I added more traces to the code, and now have better explanation of the issue.
ITM1 traces the xTickCount in the xTaskIncrementTick() before calling vApplicationTickHook(); if scheduler is suspended, the highest byte is the uxPendedTicks, and lower 16-bit of xTickCount; when scheduler is resumed, the 2nd highest byte is the uxPendedTicks.
ITM2 traces the adjusted xTickCount when Idle function exits the low power sleep mode inside vTaskStepTick(); the reload register value of systick before idle enters sleep; and the current counter after idle task exited sleep.
ITM3 traces all interrupts of my own code
ITM4 traces external interrupt (0x00000001); ulTaskNotifyTake(0x00000002); and ulTaskNotifyTake exits prematurely
Here is a capture of two interrupt cycles, the first one is normal, and the second is the one has the issue:
After my work task finished its job, it called ulTaskNotifyTake(timeout=5) to wait for the next interrupt. The xTickCount was 0x1B2F and the timeout should be 0x1B34. The SysTick reload register was 48000*4 + remainder of previous systick register value. The next interrupt woke up the idle task before the SysTick timed out, the idle task adjusted the xTickCount to 0x1B32, also set the systick timeout to the fraction of a single tick based on the systick current counter value. Everything was good so far. After finished the job, the work task called ulTaskNotifyTake() to wait again. In this case, right before idle task entered sleep, the Systick interrupt asserted.

The fraction of a single tick out of 0x143B7 was 34871, about 720us.
Because idle task suspended the scheduler, the systick interrupt ISR (0x01001B32) was not able to increment the xTickCount, instead it incremented the xPendedTicks.

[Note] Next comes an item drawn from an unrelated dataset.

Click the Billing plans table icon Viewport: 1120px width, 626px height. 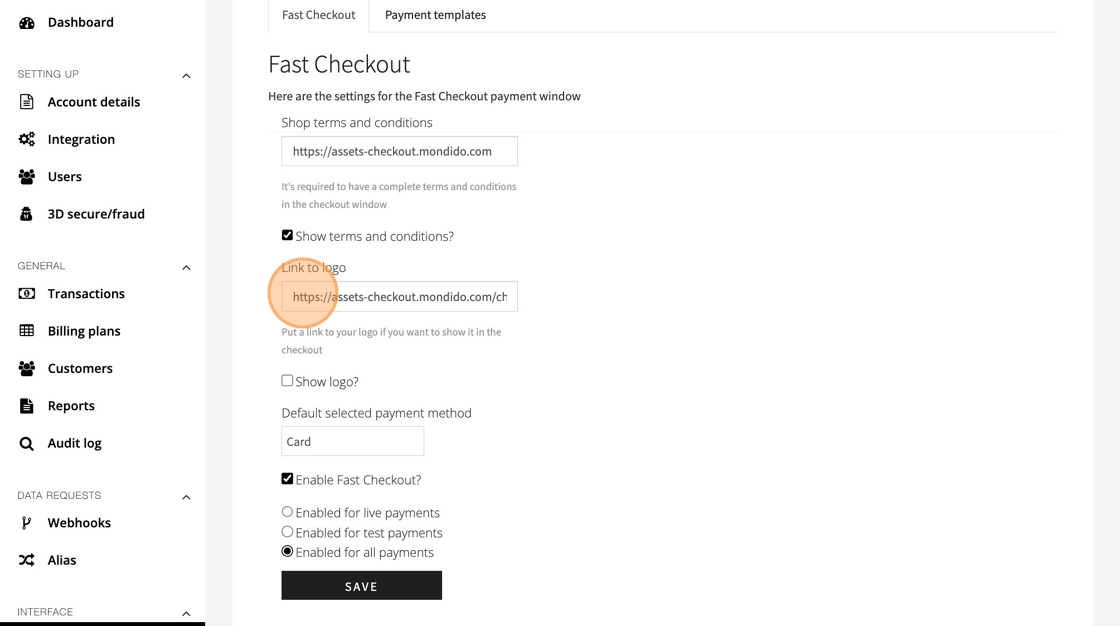[x=27, y=331]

The idle task entered sleep mode, and set the systick timeout to 0x23253, about 3 ticks after.
Why it was 3? Could be another task which needs wakeup earlier than the work task.
Here is the snippet from the portTASK_FUNCTION, scheduler was suspended before entering sleep mode:
static portTASK_FUNCTION( prvIdleTask, pvParameters )
…
xExpectedIdleTime = prvGetExpectedIdleTime();
if( xExpectedIdleTime >= configEXPECTED_IDLE_TIME_BEFORE_SLEEP )
{
vTaskSuspendAll();
{
/* Now the scheduler is suspended, the expected idle
time can be sampled again, and this time its value can
be used. */
configASSERT( xNextTaskUnblockTime >= xTickCount );
xExpectedIdleTime = prvGetExpectedIdleTime();
if( xExpectedIdleTime >= configEXPECTED_IDLE_TIME_BEFORE_SLEEP )
{
traceLOW_POWER_IDLE_BEGIN();
portSUPPRESS_TICKS_AND_SLEEP( xExpectedIdleTime );
traceLOW_POWER_IDLE_END();
}
else
{
mtCOVERAGE_TEST_MARKER();
}
}
( void ) xTaskResumeAll();
}
After 3 ticks, the systick interrupt asserted, since the idle task suspended the scheduler, the systick ISR had to increment the xPendedTicks again and xPendedTicks became 2.
HERE IS the issue:
Then the idle task exited the sleep, and saw systick elapsed 3 ticks and called vTaskStepTick() to adjust the xTickCount by 3, but the xPendedTicks was still 2 after the adjustment. After xTaskResumeAll(), the 2 xPendedTicks was added to xTickCount AGAIN.
This explains why the xTickCount increased by 5 while the true elapsed time was about 3ms.